-- Problem description --
Output the records below again, precisely as they are written.

-------

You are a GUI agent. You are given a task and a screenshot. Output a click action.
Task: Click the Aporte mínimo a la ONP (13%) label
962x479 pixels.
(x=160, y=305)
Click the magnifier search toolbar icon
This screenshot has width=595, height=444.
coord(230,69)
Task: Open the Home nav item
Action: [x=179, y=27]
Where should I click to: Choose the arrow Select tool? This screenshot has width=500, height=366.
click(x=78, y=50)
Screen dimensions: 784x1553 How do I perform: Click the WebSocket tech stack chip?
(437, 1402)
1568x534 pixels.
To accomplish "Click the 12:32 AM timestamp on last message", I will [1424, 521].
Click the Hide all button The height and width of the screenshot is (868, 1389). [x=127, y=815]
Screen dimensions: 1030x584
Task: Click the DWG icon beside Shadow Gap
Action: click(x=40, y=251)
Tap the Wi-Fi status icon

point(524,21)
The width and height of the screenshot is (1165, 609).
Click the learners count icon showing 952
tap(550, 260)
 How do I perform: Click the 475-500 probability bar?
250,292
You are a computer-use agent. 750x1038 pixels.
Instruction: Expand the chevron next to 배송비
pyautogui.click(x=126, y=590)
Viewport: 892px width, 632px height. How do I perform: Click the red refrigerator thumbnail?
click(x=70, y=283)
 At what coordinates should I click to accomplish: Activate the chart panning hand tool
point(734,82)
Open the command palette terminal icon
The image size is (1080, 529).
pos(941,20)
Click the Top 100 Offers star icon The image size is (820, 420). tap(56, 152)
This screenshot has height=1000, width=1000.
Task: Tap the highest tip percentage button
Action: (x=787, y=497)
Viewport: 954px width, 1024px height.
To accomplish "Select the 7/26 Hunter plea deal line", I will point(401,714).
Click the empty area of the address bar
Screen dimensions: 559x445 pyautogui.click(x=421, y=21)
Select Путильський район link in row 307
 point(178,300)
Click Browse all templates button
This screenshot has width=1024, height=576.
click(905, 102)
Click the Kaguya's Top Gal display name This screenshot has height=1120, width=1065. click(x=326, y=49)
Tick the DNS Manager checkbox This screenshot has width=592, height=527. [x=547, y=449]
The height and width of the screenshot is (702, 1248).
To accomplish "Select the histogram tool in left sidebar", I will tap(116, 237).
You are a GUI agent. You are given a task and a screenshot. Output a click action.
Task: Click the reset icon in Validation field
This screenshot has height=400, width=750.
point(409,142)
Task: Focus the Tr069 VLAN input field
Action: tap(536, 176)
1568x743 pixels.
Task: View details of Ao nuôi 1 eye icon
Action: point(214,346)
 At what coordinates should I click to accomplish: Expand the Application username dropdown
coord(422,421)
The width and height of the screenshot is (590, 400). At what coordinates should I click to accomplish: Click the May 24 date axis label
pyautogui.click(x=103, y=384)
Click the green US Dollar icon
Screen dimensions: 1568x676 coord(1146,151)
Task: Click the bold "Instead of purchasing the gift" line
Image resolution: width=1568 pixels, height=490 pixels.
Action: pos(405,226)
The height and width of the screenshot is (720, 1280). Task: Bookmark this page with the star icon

-------

-- Solution to this problem --
You are a GUI agent. You are given a task and a screenshot. Output a click action.
Task: Click the Aporte mínimo a la ONP (13%) label
962x479 pixels.
(x=160, y=305)
Click the magnifier search toolbar icon
This screenshot has width=595, height=444.
coord(230,69)
Task: Open the Home nav item
Action: [x=179, y=27]
Where should I click to: Choose the arrow Select tool? This screenshot has width=500, height=366.
click(x=78, y=50)
Screen dimensions: 784x1553 How do I perform: Click the WebSocket tech stack chip?
(437, 1402)
1568x534 pixels.
To accomplish "Click the 12:32 AM timestamp on last message", I will [1424, 521].
Click the Hide all button The height and width of the screenshot is (868, 1389). [x=127, y=815]
Screen dimensions: 1030x584
Task: Click the DWG icon beside Shadow Gap
Action: click(x=40, y=251)
Tap the Wi-Fi status icon

point(524,21)
The width and height of the screenshot is (1165, 609).
Click the learners count icon showing 952
tap(550, 260)
 How do I perform: Click the 475-500 probability bar?
250,292
You are a computer-use agent. 750x1038 pixels.
Instruction: Expand the chevron next to 배송비
pyautogui.click(x=126, y=590)
Viewport: 892px width, 632px height. How do I perform: Click the red refrigerator thumbnail?
click(x=70, y=283)
 At what coordinates should I click to accomplish: Activate the chart panning hand tool
point(734,82)
Open the command palette terminal icon
The image size is (1080, 529).
pos(941,20)
Click the Top 100 Offers star icon The image size is (820, 420). tap(56, 152)
This screenshot has height=1000, width=1000.
Task: Tap the highest tip percentage button
Action: (x=787, y=497)
Viewport: 954px width, 1024px height.
To accomplish "Select the 7/26 Hunter plea deal line", I will point(401,714).
Click the empty area of the address bar
Screen dimensions: 559x445 pyautogui.click(x=421, y=21)
Select Путильський район link in row 307
 point(178,300)
Click Browse all templates button
This screenshot has width=1024, height=576.
click(905, 102)
Click the Kaguya's Top Gal display name This screenshot has height=1120, width=1065. click(x=326, y=49)
Tick the DNS Manager checkbox This screenshot has width=592, height=527. [x=547, y=449]
The height and width of the screenshot is (702, 1248).
To accomplish "Select the histogram tool in left sidebar", I will tap(116, 237).
You are a GUI agent. You are given a task and a screenshot. Output a click action.
Task: Click the reset icon in Validation field
This screenshot has height=400, width=750.
point(409,142)
Task: Focus the Tr069 VLAN input field
Action: tap(536, 176)
1568x743 pixels.
Task: View details of Ao nuôi 1 eye icon
Action: point(214,346)
 At what coordinates should I click to accomplish: Expand the Application username dropdown
coord(422,421)
The width and height of the screenshot is (590, 400). At what coordinates should I click to accomplish: Click the May 24 date axis label
pyautogui.click(x=103, y=384)
Click the green US Dollar icon
Screen dimensions: 1568x676 coord(1146,151)
Task: Click the bold "Instead of purchasing the gift" line
Image resolution: width=1568 pixels, height=490 pixels.
Action: pos(405,226)
The height and width of the screenshot is (720, 1280). Task: Bookmark this page with the star icon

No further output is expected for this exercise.